You can use square brackets to remove the text you don’t want. Highlight the whole piece of text you want to code, and then edit the quote in the quote window, replacing what you don’t need with […]

Yes, we got the help from OrgX. […] And because of that help, now I have a job.

Be careful not to introduce any new text or even spaces.

You can also use the same technique to add your own comment or quote from a statement elsewhere in the interview:

[this is my note] Neque porro quisquam est, qui dolorem ipsum quia dolor sit amet, consectetur, adipisci velit, sed quia non numquam eius modi tempora incidunt.

Ellipses are also helpful to refer to another statement as part of your evidence:

[reference to statement 36: The whole village received help from Org X] Thanks to that help we received, we are now growing our own produce.

Consolidating and editing factor labels

After you have created more than about 50 factors you will probably feel the need to start consolidating and renaming them and perhaps merging some.

If you look at the Mentions table in the app, you will probably find a lot of pairs of factors each of which is used only once, as half of this particular pair, and don’t appear linked into longer stories. We almost certainly will want to consolidate some of these factors by in some way merging them with others which have similar meaning.

Suppose you have 100 factors which are just mentioned once or twice. It’s a lot of work to do all that coding, a lot of work for almost nothing, because those very infrequent factors (we call them “tiddlers”) are unlikely to appear much in any reporting you do. With hierarchical coding, even infrequent factors can contribute to the bigger picture.

Before we even think about consolidating factors, do remember the golden rule that, when coding a new link, always look at your existing factors and try selecting one of those before creating a new one. Even if you think an existing factor isn’t quite a perfect fit, you can use it and adjust the factor name later. Ideally you will always be able to think of labels for your factors which are at least general enough to cover a few different cases.

It can be helpful to reformulate factor labels so that some common themes come first:

  • “communication difficulties - intercultural”
  • “communication difficulties - lack of internet”

This is useful when the factors are listed alphabetically and can be a stepping-stone to formulating factors hierarchically.

Even when doing inductive coding, some people formulate factors with a theory in mind, with some higher-level factors like “communication difficulties” or “resilient outcomes.” However we have found that it is often most interesting when you let the theory emerge rather than by starting with a preconceived template in this way. Look at your factors periodically as you code and see if there are any obvious groups.

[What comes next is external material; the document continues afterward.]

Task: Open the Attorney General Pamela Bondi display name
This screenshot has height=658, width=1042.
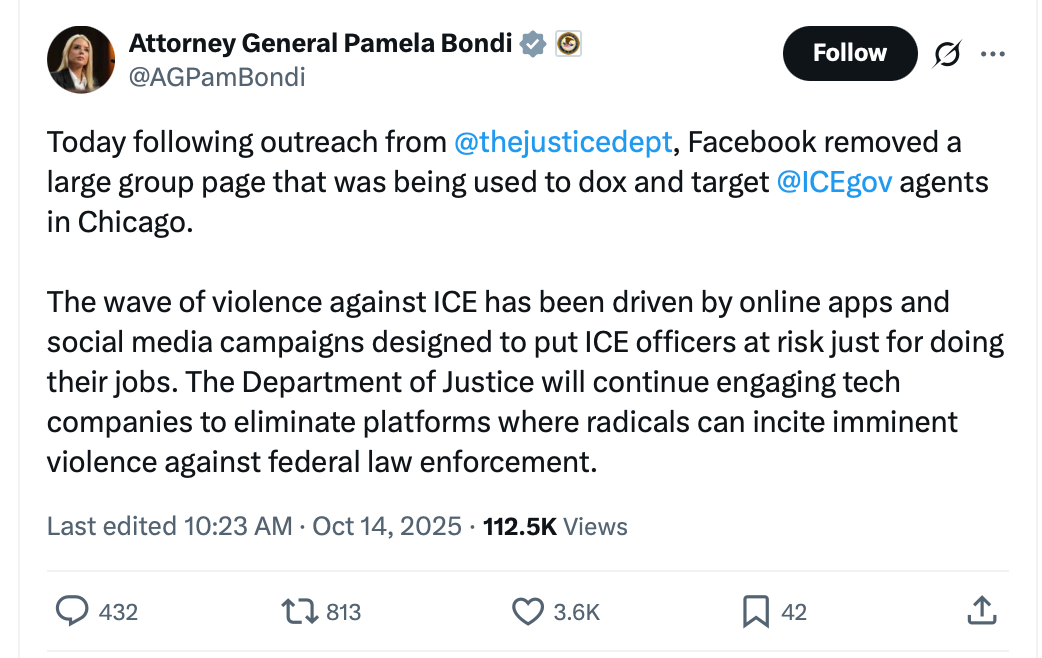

Also, our recommended way of having your cake and eating it - keeping the detail but seeing the general trends too – is “hierarchical coding.” See below.

Merging multiple factors into one

In some cases you will simply decide, in the face of too many factors, to merge Engagement with communities and NGO engagementinto one, e.g. Engagement.

If you have two factors like this which are very similar but not quite the same, you can sometimes keep some detail by using a composite label which explicitly mentions both i.e.Engagement with communities/NGOs.